Records to use:
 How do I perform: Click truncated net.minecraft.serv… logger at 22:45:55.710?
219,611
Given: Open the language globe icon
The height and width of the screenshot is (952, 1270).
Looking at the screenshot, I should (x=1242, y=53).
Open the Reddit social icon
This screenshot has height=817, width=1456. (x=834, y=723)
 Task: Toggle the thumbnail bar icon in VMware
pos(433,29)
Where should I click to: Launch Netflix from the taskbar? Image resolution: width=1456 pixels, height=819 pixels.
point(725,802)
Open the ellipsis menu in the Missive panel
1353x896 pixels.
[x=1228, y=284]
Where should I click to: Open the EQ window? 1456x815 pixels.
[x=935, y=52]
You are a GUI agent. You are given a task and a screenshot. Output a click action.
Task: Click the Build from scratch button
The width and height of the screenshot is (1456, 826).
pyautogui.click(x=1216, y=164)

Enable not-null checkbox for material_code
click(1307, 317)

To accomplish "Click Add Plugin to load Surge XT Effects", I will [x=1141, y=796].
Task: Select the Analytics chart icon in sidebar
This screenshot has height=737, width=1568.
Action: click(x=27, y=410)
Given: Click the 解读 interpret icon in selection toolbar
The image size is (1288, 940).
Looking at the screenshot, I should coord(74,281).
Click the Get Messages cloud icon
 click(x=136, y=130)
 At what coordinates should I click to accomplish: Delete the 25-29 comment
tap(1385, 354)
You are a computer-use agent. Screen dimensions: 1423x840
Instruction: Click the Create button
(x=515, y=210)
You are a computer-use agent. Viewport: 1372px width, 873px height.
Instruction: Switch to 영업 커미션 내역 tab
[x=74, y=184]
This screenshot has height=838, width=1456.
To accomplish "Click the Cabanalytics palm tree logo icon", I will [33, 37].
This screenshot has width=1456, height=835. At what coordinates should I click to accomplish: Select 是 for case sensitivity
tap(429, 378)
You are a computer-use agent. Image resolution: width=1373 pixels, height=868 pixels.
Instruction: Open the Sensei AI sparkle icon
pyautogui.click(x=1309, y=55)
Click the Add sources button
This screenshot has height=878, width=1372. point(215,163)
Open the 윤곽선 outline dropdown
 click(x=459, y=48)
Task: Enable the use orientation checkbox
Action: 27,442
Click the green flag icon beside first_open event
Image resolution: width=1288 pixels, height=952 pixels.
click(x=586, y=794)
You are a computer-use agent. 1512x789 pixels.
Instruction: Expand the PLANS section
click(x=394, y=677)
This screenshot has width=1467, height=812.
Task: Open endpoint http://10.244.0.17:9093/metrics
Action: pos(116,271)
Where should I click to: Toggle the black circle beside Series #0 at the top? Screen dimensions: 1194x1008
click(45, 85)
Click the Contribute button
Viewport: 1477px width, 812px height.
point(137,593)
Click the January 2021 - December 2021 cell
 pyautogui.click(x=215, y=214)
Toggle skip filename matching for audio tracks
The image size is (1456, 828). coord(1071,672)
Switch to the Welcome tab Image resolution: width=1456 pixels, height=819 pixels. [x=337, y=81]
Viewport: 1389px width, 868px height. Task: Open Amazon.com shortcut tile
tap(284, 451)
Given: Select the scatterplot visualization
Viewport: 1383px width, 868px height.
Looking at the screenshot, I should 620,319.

What is needed: The reply should hold only the lines of the listing above starting at the line containing "You are a computer-use agent. Screen" and ending at the line containing "You are a computer-use agent. 1512x789", exactly as written.

Answer to the exercise:
You are a computer-use agent. Screen dimensions: 1423x840
Instruction: Click the Create button
(x=515, y=210)
You are a computer-use agent. Viewport: 1372px width, 873px height.
Instruction: Switch to 영업 커미션 내역 tab
[x=74, y=184]
This screenshot has height=838, width=1456.
To accomplish "Click the Cabanalytics palm tree logo icon", I will [33, 37].
This screenshot has width=1456, height=835. At what coordinates should I click to accomplish: Select 是 for case sensitivity
tap(429, 378)
You are a computer-use agent. Image resolution: width=1373 pixels, height=868 pixels.
Instruction: Open the Sensei AI sparkle icon
pyautogui.click(x=1309, y=55)
Click the Add sources button
This screenshot has height=878, width=1372. point(215,163)
Open the 윤곽선 outline dropdown
 click(x=459, y=48)
Task: Enable the use orientation checkbox
Action: 27,442
Click the green flag icon beside first_open event
Image resolution: width=1288 pixels, height=952 pixels.
click(x=586, y=794)
You are a computer-use agent. 1512x789 pixels.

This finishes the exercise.